Figure 11.1: The Front-Top-Left Perspective rendering of the device

Figure 11.2: The Back-Top-Right Perspective rendering of the device

Poovaiah M P and Sushanth Kini

131/145

June 8, 2010

Chapter 12

Future Scope and Conclusion 12.1

Future Scope

• An attempt has been made in the project to identify and classify network traffic by means of packet parsing and processing header information up to and inclusive of Layer 4 headers. • This means of classification is fairly good and helps to easily identify various classes of traffic near accurately. However, the classification can further be improved if packet parsing and header processing proceeds beyond Layer 4 headers. • Hence, a very strong additive feature to the project could be inclusion of HTTP header lookup and analysis. The design will then need to involve pattern-matching units which try to match the Content-Type field in the HTTP header with various possible values that identify several classes of applications [3]. • If HTTP header search and lookup is incorporated into the design, then, there will arise a necessity of flow-maintenance. HTTP header is only present in few of the TCP packets (typically present only in the connection-time packets) while the rest of the TCP packets which carry HTTP payload will only have fragments of HTTP packet with no headers. Hence, to identify such HTTP packets as those belonging to an earlier flow, the concept of flow-maintenance sets in. So, the design should maintain flows and one method for this purpose is hash-based flow checks. • In hash-based flow checks, the hash of a certain 4-tuple or 5-tuple is calculated. This ntuple might have been formed out of various fields in the packet headers. If the hash turns out to be an already existing one, the database of which would have been maintained in an aging-enabled buffer locally, then it means that the current packet belongs to an earlier flow. If the hash doesn’t match with any of the hashes in the database, then the packet is identified to belong to a new flow. A record of this new flow is added to the database. • One limiting point in the current design could be lack of hardware resources such as buffer space and memory space. In the currently used NetFPGA board, the buffer space and DDR2 memory size is limited. Hence, if there are packet drop scenarios encountered, it could very well be due to lack of FIFO space or lack of DDR2 memory space. However, if the design is ported onto a board with a larger memory size and FPGA offering more buffer space, then, it shall function even better. 132

Chapter 12. Future Scope and Conclusion

12.2. Conclusion

• In the current design, a large number of transport layer protocols are supported.
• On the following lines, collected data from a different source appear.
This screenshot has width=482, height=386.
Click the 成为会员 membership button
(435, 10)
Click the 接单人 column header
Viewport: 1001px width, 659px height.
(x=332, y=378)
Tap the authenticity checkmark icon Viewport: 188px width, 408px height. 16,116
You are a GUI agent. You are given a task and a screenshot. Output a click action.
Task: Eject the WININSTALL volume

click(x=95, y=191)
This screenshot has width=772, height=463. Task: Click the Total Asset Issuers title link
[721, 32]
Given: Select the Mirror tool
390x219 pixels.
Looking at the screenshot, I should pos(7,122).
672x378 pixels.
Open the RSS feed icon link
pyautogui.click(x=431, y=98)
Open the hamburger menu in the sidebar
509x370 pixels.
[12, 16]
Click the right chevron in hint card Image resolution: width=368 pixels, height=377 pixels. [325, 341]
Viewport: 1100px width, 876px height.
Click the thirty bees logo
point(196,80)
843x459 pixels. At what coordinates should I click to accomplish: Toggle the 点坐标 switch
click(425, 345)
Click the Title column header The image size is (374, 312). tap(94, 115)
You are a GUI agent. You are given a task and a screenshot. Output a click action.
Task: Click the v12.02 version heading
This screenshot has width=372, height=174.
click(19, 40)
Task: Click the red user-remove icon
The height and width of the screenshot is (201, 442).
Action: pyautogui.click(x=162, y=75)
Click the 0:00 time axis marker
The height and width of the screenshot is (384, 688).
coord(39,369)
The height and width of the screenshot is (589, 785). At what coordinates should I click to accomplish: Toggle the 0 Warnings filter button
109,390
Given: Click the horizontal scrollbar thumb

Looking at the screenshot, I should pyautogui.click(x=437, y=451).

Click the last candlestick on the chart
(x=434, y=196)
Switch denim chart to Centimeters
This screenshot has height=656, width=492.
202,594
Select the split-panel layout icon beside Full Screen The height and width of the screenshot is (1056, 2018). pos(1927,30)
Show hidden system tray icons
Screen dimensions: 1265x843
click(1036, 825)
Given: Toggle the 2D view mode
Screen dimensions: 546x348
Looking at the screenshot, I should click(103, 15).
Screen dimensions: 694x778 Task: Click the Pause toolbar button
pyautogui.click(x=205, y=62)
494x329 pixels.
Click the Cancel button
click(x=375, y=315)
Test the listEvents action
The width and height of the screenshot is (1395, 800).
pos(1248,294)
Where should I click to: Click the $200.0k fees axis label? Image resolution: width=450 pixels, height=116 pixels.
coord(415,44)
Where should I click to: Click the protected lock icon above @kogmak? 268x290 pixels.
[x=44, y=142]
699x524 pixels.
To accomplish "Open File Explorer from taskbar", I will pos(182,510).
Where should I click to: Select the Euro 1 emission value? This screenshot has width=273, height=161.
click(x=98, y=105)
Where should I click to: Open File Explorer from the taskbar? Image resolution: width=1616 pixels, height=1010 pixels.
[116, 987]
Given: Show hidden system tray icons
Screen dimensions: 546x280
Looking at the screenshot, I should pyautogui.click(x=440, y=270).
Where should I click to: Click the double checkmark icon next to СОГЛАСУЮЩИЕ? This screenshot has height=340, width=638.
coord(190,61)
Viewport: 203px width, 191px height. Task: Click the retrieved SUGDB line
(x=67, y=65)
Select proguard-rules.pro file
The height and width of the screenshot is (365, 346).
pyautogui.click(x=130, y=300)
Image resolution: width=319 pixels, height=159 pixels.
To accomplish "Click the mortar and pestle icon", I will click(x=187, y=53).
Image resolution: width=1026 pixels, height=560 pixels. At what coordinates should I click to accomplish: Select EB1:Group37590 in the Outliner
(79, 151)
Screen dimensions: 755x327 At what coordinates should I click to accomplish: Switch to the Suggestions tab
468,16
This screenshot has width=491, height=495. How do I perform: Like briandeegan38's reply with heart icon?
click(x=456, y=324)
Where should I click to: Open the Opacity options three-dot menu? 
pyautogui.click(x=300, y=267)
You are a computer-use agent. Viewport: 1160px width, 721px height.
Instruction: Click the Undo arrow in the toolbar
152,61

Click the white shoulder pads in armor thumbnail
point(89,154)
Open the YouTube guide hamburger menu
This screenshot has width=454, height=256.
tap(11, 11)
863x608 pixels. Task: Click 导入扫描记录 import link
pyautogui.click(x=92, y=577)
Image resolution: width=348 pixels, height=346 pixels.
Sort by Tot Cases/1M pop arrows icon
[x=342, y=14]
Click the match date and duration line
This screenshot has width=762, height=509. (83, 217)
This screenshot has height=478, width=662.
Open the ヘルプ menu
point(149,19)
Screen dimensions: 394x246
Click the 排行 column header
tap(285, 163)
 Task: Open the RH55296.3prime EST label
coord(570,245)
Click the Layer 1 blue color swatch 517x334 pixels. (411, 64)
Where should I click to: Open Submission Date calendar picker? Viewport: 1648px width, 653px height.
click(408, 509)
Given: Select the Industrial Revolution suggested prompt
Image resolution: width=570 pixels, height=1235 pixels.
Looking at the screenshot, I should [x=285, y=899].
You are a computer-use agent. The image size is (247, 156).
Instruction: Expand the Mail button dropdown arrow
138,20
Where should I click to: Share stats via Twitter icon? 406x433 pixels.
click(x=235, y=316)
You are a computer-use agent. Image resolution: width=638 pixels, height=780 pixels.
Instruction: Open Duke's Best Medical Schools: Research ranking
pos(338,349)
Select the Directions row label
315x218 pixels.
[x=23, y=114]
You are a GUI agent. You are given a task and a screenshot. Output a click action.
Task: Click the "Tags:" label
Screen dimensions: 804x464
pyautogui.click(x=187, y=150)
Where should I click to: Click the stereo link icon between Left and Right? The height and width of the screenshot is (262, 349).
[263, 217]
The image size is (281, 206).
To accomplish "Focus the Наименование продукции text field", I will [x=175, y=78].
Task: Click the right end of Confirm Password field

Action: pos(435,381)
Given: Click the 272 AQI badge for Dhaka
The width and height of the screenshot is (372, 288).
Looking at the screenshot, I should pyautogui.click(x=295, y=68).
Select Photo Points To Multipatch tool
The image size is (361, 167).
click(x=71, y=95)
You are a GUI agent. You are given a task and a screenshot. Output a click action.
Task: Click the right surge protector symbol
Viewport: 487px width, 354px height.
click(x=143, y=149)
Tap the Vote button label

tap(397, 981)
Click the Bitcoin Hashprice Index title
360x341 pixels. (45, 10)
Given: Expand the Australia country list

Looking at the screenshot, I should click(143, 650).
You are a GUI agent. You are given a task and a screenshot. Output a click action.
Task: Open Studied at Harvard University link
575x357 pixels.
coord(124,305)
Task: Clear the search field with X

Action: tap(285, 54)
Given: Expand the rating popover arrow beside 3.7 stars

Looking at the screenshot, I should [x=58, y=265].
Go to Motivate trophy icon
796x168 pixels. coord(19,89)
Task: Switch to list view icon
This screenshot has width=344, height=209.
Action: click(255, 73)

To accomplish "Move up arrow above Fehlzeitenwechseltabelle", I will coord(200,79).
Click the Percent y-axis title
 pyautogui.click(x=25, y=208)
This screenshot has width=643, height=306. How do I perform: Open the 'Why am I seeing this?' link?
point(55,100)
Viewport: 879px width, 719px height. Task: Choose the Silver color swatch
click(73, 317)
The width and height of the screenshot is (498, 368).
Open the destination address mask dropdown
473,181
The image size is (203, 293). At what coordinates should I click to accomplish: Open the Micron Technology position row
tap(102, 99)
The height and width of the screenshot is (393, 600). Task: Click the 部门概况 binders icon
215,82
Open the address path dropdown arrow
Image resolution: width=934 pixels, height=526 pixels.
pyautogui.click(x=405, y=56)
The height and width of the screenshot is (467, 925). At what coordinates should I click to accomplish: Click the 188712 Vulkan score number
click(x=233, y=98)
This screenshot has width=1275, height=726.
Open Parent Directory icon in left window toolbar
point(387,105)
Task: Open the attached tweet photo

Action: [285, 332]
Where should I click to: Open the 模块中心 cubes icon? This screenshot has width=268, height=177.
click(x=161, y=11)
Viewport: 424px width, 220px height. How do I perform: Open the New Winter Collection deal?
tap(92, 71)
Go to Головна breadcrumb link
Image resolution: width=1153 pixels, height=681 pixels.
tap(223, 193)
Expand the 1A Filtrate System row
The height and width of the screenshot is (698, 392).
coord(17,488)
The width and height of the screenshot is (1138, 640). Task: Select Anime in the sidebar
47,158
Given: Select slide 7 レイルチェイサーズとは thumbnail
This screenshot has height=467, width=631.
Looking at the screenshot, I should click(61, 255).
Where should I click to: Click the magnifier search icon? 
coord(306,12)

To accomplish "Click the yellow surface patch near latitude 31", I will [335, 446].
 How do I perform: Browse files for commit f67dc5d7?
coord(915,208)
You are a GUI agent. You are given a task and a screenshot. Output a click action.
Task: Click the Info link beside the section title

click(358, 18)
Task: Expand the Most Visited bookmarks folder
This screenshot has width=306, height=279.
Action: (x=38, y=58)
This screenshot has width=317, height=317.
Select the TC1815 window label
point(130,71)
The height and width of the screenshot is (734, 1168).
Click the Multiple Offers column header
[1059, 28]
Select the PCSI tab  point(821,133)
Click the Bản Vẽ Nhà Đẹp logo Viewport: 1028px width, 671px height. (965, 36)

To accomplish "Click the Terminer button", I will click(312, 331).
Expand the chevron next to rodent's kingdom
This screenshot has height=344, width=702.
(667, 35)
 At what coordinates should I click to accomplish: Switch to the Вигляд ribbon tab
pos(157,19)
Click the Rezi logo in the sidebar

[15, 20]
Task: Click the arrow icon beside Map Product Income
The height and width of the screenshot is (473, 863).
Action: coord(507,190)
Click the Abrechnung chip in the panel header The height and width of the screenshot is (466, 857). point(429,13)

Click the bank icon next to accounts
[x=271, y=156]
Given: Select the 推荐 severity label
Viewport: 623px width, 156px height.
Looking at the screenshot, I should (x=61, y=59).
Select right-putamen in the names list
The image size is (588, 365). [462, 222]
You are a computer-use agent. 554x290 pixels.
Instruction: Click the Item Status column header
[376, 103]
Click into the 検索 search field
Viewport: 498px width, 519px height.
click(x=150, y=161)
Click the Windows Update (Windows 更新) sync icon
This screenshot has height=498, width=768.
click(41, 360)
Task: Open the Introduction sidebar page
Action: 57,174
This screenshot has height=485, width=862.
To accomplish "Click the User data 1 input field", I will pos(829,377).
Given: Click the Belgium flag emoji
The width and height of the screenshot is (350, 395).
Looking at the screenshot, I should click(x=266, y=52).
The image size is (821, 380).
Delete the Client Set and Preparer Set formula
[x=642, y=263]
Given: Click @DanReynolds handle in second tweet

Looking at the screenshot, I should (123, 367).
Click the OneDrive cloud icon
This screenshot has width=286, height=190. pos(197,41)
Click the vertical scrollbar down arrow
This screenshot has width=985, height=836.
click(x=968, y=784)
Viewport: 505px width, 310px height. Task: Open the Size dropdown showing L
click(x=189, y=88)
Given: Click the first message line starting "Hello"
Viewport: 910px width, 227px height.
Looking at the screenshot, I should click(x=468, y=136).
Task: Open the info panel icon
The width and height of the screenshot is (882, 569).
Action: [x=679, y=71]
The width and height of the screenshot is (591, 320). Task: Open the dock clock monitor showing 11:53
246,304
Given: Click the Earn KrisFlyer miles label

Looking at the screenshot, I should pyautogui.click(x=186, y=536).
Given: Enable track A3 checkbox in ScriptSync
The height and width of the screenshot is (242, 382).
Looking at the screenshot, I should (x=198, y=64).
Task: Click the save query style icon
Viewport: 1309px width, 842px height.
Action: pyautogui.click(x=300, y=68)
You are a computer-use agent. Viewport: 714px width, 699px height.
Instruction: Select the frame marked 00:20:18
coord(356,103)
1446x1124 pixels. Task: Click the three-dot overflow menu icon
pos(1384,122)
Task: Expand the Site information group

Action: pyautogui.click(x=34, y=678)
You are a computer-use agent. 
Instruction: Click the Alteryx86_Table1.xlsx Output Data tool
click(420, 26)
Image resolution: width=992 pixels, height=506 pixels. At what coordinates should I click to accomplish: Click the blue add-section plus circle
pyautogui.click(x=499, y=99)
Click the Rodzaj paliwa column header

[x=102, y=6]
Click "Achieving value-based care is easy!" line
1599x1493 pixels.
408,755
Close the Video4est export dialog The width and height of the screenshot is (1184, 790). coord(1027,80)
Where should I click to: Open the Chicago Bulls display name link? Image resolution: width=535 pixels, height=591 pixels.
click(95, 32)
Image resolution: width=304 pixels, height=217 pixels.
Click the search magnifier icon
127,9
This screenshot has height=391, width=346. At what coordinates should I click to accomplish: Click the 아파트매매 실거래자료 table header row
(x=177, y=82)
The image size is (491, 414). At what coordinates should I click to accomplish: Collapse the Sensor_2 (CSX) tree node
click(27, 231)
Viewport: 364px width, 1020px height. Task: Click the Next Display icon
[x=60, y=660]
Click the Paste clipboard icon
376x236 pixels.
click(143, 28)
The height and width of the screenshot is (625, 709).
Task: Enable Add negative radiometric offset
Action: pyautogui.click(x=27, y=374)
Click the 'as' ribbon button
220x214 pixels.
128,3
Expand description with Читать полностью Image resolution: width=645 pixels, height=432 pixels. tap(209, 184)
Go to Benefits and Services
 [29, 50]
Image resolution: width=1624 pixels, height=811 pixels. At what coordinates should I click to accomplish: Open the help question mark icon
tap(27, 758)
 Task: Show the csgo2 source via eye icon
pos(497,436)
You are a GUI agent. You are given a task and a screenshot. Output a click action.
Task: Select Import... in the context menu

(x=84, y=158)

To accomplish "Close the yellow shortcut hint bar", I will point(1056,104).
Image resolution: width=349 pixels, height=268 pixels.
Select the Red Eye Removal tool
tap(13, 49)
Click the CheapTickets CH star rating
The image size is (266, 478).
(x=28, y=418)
However, this number could be further enhanced by identifying more crucial and important protocols that shall be of significance in the future. • 32 Queues of packets are maintained in the design with these queues being collectively a part of 3 queue groups. As a future enhancement, more number of queue groups could be formed by proper demarcation amongst the queues. Also, more number of queues could be supported if memory size increases. If more groups are being supported, the group shaping could be added to the design as well. • Currently, in the design, static allocation of memory chunk has been done to the individual queues. But, in future, as an additional feature, dynamic allocation of additional memory to the queues could be performed in the design. The way this would be done is that, a chunk of memory could be taken out of the quota that was allocated statically to a lower priority queue, and this chunk could now be assigned to the quota of a higher priority queue. • The overall throughput in the design can be certainly improved if a DDR2 module operating at a higher clock frequency can be obtained. Current markets host DDR2 modules with speeds up to 1033 MHz while the DDR2 module on the NetFPGA board runs at a maximum speed of only 200 MHz.

12.2

Conclusion

The Network Traffic Manager shall be designed with as ingenious an architecture as possible. The architecture shall be scalable with respect to the hardware resources. The NTM shall be implemented on the NetFPGA board which has a Virtex-II Pro FPGA on it. Post-implementation, the design shall monitor the downstream traffic and shall provide QoS guarantees to the various classes of users of the network as well as to the various classes of applications being run by the users. The future enhancements suggested above, if implemented, will result in formation of a superior top-class product.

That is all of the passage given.